Mother, author, Javelina track national champion

“I wrote this book to reassure you that you are not worthless, stupid, or going to die alone. You are a queen. You just happened to lose your way. You just happened to let your crown get crooked,” this is an excerpt from “Queenish” by Plaserae Passley.

Passley has worn many crowns herself and is an individual who has set the path for many young Javelinas who are in the same shoes she was in just six short years ago.

Passley, who goes by the penname Perceptual Plazz, got her start as a journalist with the student publication The South Texan. With an iron will to succeed and the tools to do it, Plazz let her competitive nature influence her work in the office.

“Plazz was an extremely hard worker, and she was also very driven and I think that’s because she was so competitive on the athletic side of her life that she brought that same spirit into the newsroom. So she was always striving to do better and be the best she could always be,” Professor and Adviser for student media Nicole Morris said.

On top of being a student worker and excelling in the classroom, Plazz gave it her absolute all to Javelina nation and to head track and field coach Ryan Dall earning herself a national championship.

“Plazz was a great athlete, super sprinter, national champion with us on our four-by-one, and she was a great person and I think in her time here she definitely grew as a person which was great to see and she was just a lot of fun for me to be able to coach,” Dall said.

Now that Plazz has been in the real world for six years she has published two books, and one of those two books was written while working for The South Texan and chasing greatness on the track. 

“In ‘Perseverance is My Power’ I think my mind was just on that I’ve made it this far pretty much on my own or on the strength that God has given me, and I want other people to know that they can do it too. I was very stressed during ‘Perseverance is my Power’ because I was a senior, and I was also a female sports editor at The South Texan. I was also a national track and field contender so I was traveling a lot and so those things made me kind of stressed,” Plazz said.

Plazz took strong pride in succeeding for herself and her school, but now that she has become a mother, she has credited her daughter as her inspiration for her book “Queenish.”
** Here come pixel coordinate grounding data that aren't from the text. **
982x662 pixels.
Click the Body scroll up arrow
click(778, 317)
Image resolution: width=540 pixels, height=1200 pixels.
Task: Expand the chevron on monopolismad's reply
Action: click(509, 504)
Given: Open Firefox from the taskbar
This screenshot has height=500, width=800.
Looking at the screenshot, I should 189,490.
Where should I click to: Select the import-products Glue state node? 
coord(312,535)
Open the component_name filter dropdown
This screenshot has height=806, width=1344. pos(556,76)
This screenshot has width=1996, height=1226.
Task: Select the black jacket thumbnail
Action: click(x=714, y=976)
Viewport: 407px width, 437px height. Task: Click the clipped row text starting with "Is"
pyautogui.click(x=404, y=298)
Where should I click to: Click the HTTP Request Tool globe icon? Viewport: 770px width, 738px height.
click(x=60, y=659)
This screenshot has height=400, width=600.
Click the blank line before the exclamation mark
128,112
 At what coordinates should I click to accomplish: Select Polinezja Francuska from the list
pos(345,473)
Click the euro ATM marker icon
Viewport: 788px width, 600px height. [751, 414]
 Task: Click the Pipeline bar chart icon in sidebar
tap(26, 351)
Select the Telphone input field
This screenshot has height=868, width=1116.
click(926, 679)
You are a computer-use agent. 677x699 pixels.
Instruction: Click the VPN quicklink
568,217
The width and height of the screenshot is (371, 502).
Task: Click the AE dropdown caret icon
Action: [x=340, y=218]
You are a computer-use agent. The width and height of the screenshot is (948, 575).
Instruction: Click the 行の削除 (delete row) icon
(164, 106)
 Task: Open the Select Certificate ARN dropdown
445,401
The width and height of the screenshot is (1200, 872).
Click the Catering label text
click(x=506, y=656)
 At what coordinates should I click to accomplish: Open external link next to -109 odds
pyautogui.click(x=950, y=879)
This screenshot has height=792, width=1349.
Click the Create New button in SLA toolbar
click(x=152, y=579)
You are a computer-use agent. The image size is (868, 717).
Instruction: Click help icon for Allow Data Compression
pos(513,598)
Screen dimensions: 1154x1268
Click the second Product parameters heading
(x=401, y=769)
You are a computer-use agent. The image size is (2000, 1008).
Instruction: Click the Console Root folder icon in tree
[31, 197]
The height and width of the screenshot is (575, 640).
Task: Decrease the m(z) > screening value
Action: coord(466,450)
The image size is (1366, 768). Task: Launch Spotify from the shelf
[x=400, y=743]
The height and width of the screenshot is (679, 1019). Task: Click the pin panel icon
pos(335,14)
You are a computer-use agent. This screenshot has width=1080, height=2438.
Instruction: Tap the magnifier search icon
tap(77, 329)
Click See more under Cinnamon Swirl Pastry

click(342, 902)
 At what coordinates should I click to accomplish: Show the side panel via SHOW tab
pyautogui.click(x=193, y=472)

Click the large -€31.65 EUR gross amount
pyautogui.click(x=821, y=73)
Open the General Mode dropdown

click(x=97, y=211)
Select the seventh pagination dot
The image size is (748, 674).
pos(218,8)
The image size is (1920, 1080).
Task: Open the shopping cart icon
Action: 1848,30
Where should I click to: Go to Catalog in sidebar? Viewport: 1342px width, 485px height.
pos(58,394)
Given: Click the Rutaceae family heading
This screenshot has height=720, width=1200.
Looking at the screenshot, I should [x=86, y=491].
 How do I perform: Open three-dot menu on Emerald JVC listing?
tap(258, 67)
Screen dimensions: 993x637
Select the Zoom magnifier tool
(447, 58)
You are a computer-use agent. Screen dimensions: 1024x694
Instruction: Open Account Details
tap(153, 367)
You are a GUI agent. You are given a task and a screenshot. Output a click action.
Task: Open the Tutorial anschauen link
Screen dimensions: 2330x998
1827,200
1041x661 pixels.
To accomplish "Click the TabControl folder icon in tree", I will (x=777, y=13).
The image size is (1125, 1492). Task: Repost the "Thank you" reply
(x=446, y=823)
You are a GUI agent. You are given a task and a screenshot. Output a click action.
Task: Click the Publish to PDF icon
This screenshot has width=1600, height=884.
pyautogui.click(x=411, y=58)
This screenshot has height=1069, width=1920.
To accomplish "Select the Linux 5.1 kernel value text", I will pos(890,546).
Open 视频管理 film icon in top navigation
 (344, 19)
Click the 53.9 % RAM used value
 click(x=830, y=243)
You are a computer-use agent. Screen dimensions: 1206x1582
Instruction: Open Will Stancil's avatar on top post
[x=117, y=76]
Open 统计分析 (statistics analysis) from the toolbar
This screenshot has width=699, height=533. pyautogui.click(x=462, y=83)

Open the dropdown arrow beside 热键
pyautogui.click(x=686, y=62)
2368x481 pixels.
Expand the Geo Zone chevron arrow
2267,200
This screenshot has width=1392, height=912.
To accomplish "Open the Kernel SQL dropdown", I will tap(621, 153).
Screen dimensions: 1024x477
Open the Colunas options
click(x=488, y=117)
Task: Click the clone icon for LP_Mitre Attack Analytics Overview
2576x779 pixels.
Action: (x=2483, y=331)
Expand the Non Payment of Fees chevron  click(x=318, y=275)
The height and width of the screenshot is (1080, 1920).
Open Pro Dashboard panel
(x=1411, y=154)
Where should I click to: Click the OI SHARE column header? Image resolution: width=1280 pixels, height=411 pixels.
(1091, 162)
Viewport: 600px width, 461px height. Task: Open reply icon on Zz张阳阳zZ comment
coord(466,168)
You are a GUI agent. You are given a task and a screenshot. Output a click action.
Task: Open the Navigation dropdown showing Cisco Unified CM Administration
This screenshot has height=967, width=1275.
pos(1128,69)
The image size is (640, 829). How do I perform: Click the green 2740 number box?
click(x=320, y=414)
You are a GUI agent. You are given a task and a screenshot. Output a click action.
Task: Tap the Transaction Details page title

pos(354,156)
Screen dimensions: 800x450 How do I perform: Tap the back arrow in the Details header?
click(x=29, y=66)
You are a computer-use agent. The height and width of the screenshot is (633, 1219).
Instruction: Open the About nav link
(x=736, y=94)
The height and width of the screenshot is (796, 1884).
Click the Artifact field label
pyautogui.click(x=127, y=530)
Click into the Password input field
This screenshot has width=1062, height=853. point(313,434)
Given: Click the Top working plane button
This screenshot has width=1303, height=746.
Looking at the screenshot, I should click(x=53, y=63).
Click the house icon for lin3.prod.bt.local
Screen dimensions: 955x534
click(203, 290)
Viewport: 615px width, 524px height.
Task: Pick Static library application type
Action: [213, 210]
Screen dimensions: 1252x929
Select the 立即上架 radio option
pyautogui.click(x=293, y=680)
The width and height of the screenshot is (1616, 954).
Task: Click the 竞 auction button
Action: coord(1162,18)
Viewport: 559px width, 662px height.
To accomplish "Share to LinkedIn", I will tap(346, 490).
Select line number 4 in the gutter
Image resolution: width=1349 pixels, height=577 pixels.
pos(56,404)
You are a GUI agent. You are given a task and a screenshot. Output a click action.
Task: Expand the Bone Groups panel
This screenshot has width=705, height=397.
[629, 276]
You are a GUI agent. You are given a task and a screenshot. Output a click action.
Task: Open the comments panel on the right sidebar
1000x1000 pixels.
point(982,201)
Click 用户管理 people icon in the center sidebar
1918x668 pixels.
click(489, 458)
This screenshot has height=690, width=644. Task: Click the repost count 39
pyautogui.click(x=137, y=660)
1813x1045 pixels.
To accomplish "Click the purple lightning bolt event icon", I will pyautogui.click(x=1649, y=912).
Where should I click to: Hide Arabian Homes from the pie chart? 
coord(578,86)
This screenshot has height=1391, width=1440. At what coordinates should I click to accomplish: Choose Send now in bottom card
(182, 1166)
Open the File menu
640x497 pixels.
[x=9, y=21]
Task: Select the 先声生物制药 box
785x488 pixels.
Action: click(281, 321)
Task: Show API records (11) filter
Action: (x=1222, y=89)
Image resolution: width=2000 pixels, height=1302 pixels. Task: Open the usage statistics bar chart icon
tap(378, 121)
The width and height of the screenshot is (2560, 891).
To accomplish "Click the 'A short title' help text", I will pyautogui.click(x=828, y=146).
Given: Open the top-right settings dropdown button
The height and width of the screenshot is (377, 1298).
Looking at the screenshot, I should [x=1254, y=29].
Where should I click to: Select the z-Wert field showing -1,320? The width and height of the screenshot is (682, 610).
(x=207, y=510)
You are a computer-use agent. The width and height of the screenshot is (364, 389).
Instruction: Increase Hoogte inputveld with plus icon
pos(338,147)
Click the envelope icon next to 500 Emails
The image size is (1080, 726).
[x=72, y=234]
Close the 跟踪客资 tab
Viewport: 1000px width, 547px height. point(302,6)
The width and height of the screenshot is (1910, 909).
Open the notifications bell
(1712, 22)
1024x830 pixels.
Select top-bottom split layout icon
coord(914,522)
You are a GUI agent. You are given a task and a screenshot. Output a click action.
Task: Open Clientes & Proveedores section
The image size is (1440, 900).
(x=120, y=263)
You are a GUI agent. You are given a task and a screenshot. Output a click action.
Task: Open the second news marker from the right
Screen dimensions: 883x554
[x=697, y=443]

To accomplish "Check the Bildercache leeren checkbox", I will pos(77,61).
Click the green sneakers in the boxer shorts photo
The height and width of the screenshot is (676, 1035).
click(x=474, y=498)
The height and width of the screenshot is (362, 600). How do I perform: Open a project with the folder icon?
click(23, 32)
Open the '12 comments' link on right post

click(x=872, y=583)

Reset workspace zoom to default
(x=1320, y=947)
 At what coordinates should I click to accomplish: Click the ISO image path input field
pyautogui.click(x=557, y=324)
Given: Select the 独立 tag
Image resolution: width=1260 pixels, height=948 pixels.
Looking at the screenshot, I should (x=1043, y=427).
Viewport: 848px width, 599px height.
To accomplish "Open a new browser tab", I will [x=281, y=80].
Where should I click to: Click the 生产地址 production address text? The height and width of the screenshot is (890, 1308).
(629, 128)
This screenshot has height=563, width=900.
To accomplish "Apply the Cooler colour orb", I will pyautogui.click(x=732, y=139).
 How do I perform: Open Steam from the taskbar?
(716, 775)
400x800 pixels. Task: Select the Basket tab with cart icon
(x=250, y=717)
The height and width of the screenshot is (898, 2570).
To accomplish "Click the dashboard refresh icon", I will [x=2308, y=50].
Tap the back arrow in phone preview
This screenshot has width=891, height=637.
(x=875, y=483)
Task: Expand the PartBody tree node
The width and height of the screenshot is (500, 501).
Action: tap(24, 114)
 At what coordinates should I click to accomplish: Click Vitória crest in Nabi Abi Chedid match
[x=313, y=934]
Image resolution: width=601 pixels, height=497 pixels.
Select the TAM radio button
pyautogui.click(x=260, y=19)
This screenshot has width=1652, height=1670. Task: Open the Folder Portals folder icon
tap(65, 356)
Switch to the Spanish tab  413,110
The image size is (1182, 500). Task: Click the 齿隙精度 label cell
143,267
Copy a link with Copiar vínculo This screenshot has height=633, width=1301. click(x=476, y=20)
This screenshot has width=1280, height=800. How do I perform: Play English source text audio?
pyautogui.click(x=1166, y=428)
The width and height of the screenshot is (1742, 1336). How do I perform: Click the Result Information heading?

“Physically when I wrote ‘Queenish,’ I was extremely pregnant with my now toddler. I was pregnant and it was in the midst of Covid and I just figured since we couldn’t go outside, we had to go inside and do the self-work that we needed to do because we had the opportunity,” she said. “I was talking to one of my girlfriends and she said she feels like God was kind of putting us in timeout during Covid, and I used my timeout to do some self-reflection, and also not only wanted to better myself, but I was giving birth to a girl and I wanted my daughter to be an excellent woman so part of my book was to her.”

Becoming what Plazz has become paves a path for many other Javelinas with big dreams and aspirations, as some students are or have been in the very same shoes trying to make a name and a career for themselves “I think she serves as an example that the sky is the limit, and you don’t have to just place yourself in one lane. I think the experiences you get here at A&M Kingsville and at The South Texan, specifically, really can set you up for different paths and really any path you want to choose,” Morris said.